As with all types of illness, a doctor must be seen to provide a proper diagnosis. The doctor may perform a physical examination, an interview and lab tests. Unfortunately, bipolar disorder cannot be identified through a simple blood test or body scan. But these tests can help rule out other potential causes such as a hyperthyroidism. If it is determined that the symptoms are not caused by any other illness, the doctor may recommend the individual sees a mental health professional such as a psychiatrist.
Doctors usually diagnose bipolar disorder by using the Diagnostic and Statistical Manual of Mental Disorders, or DSM. It is currently in its fourth edition, with a new revision slated to come out in 2013. The DSM-IV defines four basic subtypes of bipolar disorder:
Bipolar I Disorder is defined as an illness in which people have experienced one or more episodes of mania. Though an episode of depression is not necessary for a diagnosis, most people will have episodes of both mania and depression. In order to be diagnosed, manic or mixed episodes must last at least seven days, or be so severe that they require hospitalization.
Bipolar II Disorder is a subset of bipolar disorder in which people largely experience depressive episodes shifting back and forth with hypomanic episodes, but never a full manic episode.
Cyclothymic Disorder, or Cyclothymia, refers to a more chronic unstable mood state. This diagnosis is given when an individual experiences hypomania and mild depression for at least two years. A person with cyclothymia may have periods of normal mood, but these periods are brief and last less than eight weeks.

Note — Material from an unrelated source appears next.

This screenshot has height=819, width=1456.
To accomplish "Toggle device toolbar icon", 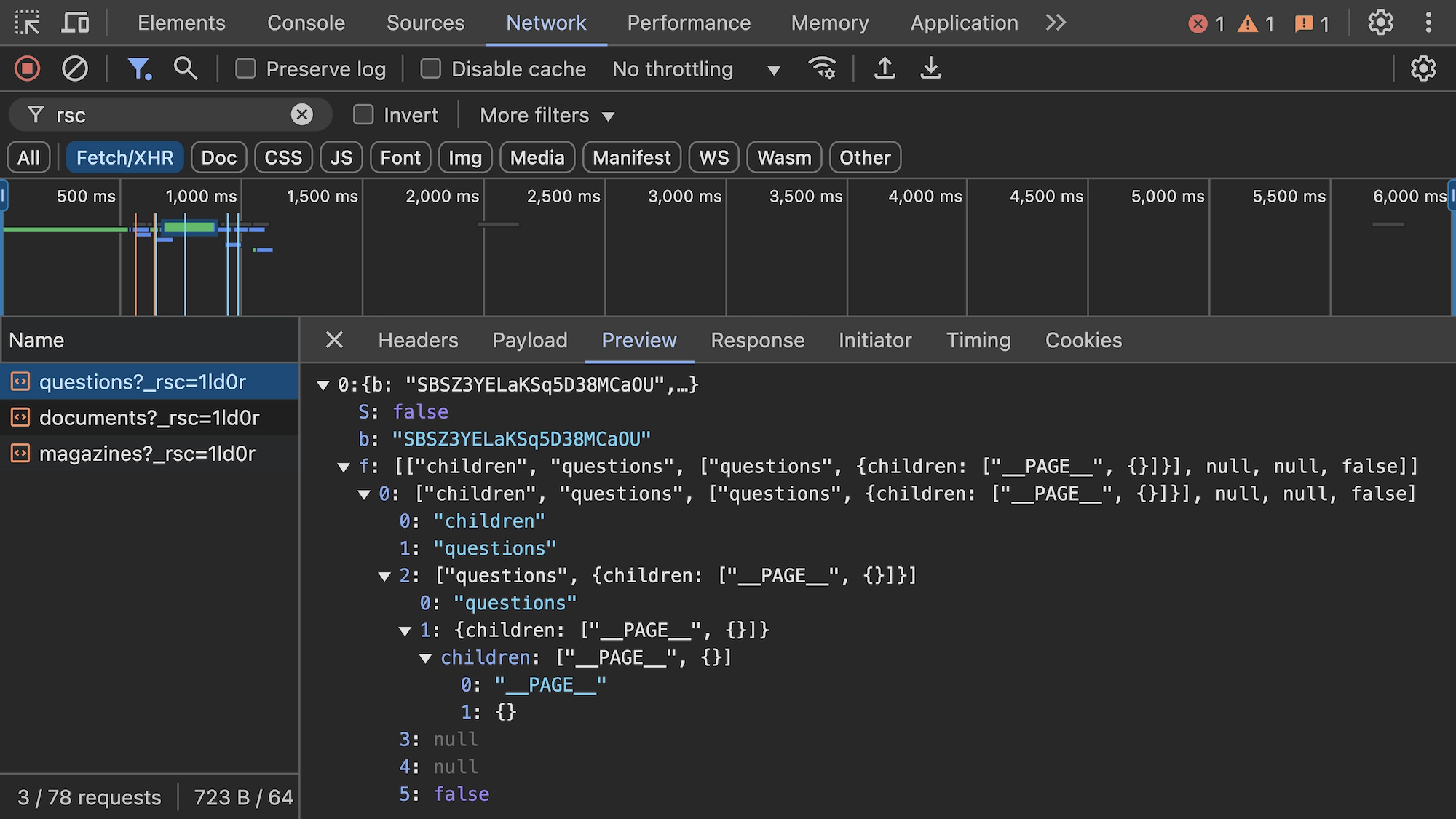I will pyautogui.click(x=75, y=23).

Bipolar Disorder Not Otherwise Specified (BP-NOS) is diagnosed when a person does not meet the criteria for bipolar I, II or cyclothymia but has had periods of clinically significant abnormal mood elevation. The symptoms may either not last long enough or did not meet the full criteria for episodes required to diagnose bipolar I or II. For instance, a person with one or more episodes of hypomania but never depression or mania would be diagnosed BP-NOS, as would a person with periods of fluctuating mood as described above for cyclothymia but lasting less than one year.
African Americans and Latinos are more prone to misdiagnosis, likely due to differing cultural or religious beliefs or language barriers. For anyone who has received a diagnosis of bipolar disorder, it is important to look for a health care professional who understands a person’s cultural background and shares the same expectations for treatment.
A person living with bipolar disorder often meets the criteria for one or more additional disorders. Anxiety disorders, including posttraumatic stress disorder (PTSD) and attention-deficit hyperactivity disorder (ADHD) routinely co-occur with bipolar disorder.
Substance abuse is also common among people with bipolar disorder. Many people use alcohol or drugs to try to control their mood states or help treat symptoms. However, using drugs will ultimately result in a worsening of the illness not an improvement. The use of drugs can lead to more frequent relapse and an increase in suicide attempts.
Successful treatment of bipolar disorder almost always improves these other conditions. Similarly, successful treatment of these conditions usually improves the symptoms of bipolar disorder. These other illnesses, however, can make it hard to diagnose and treat bipolar disorder. Some medicines used to treat obsessive-compulsive disorder (antidepressants) and ADHD (stimulants) may worsen symptoms of bipolar disorder and may even trigger a manic episode, so care should be taken when beginning medication.